• _TEXT SHOWN_
[BEGIN]

Going to the harvest dance, as her sisters suggest, is for young people with ‘nothing in their heads but pleasure’. In Catholic morality of the day, the idea of ‘pleasure’ was associated in a negative way with sex. In the 1930s, attempts were made to prevent people going to what were called ‘pagan dances’. These rigid attitudes extended to anything that might encourage personal vanity or loose behaviour and we can see from the play that the Mundy sisters have only an ‘oul cracked thing’ of a mirror to see themselves in.
Although he does not appear directly in the play (and only fleetingly in the film version), the power of the parish priest to fire Kate from her job in the village school because her priest brother does not conform to religious expectations, is another measure of the desire of the Catholic Church authorities to exert control in society.
Friel returns to this theme many times in his plays. In Philadelphia Here I Come! for example, religion is represented through the figure of the Canon. It is clear that he is an inept and ineffective one-dimensional character. Gar satirises his ineptitude when he comes in one evening to play his usual game of cards with S. B.,
“Sure Canon what interest have you in money? Sure as long as you get to Tenerife for five weeks every winter, what interest have you in money?”.
In Philadelphia Here I Come!, the Canon is seen as a very shallow man who is constantly being ridiculed by Gar Private. He is not a pastor, he waits until, ‘the rosary’s over and the kettle’s on.’ And, in the end, he proves to be as predictable and one-dimensional as S.B. Indeed, both men are cruelly caricatured by Friel and the priest, in particular, is seen as a sad figure without influence or a constructive role to play in modern society.

[END]

• _SUPPLIED ENTRIES_
[BEGIN]

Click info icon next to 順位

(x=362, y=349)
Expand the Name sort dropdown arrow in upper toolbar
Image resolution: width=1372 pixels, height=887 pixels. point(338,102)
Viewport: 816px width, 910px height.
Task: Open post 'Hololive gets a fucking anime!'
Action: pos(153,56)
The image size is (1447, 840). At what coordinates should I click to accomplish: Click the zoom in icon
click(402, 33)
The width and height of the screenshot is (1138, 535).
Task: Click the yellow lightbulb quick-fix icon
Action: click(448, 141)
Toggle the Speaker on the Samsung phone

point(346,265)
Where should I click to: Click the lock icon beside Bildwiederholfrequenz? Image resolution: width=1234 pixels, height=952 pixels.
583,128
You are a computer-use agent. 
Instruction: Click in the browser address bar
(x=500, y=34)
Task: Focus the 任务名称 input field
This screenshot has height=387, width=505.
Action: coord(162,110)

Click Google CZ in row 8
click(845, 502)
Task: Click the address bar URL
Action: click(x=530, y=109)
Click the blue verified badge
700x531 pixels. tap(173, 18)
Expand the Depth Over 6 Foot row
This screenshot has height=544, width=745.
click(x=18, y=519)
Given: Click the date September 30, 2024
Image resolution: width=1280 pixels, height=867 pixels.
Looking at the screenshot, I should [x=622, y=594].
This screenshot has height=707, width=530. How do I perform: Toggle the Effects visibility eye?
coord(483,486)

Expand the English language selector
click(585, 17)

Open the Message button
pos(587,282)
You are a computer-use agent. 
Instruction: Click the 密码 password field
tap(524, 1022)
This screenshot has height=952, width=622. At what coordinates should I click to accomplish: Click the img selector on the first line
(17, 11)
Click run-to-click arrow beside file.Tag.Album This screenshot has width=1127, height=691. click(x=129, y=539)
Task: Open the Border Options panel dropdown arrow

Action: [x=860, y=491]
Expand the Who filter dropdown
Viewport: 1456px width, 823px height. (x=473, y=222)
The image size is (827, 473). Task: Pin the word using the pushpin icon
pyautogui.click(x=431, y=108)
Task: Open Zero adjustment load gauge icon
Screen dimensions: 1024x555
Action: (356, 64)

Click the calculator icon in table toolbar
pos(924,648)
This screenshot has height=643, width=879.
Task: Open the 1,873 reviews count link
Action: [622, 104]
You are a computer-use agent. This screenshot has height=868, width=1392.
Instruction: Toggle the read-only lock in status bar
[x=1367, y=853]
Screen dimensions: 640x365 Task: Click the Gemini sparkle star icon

[END]

• _WRITTEN PROBLEM 1_
Decide whether each statement below agrees with the passage above about Friel's plays, answering yes or no and quoting the deciding words from the passage: (a) The Mundy sisters own only a cracked old mirror. (b) The parish priest appears prominently in the film version. (c) The Canon in Philadelphia Here I Come! is portrayed as a devoted pastor.
• _WRITTEN PROBLEM 2_
Extend the passage above about Friel's plays with a few more sentences, beginning after its final sentence.

• _FINAL RESULT 1_
(a) Yes: "the Mundy sisters have only an ‘oul cracked thing’ of a mirror to see themselves in"
(b) No: "(and only fleetingly in the film version)"
(c) No: "He is not a pastor"

• _FINAL RESULT 2_
We can also sense what a blow it must have been to the Mundy household when Chris became an unmarried mother. De Valera and the Catholic Church at the time emphasised the role of marriage and the nuclear family – mother, father and ‘sturdy’ children – as a force for moral and political stability. This ideal was best expressed in De Valera’s radio broadcast to the nation on St. Patrick’s Day 1943 when he said:
The ideal Ireland that we would have, the Ireland that we dreamed of, would be the home of a people who valued material wealth only as a basis for right living, of a people who, satisfied with frugal comfort, devoted their leisure to the things of the spirit – a land whose countryside would be bright with cosy homesteads, whose fields and villages would be joyous with the sounds of industry, with the romping of sturdy children, the contest of athletic youths and the laughter of happy maidens, whose firesides would be forums for the wisdom of serene old age. The home, in short, of a people living the life that God desires that men should live. With the tidings that make such an Ireland possible, St. Patrick came to our ancestors fifteen hundred years ago promising happiness here no less than happiness hereafter. It was the pursuit of such an Ireland that later made our country worthy to be called the island of saints and scholars.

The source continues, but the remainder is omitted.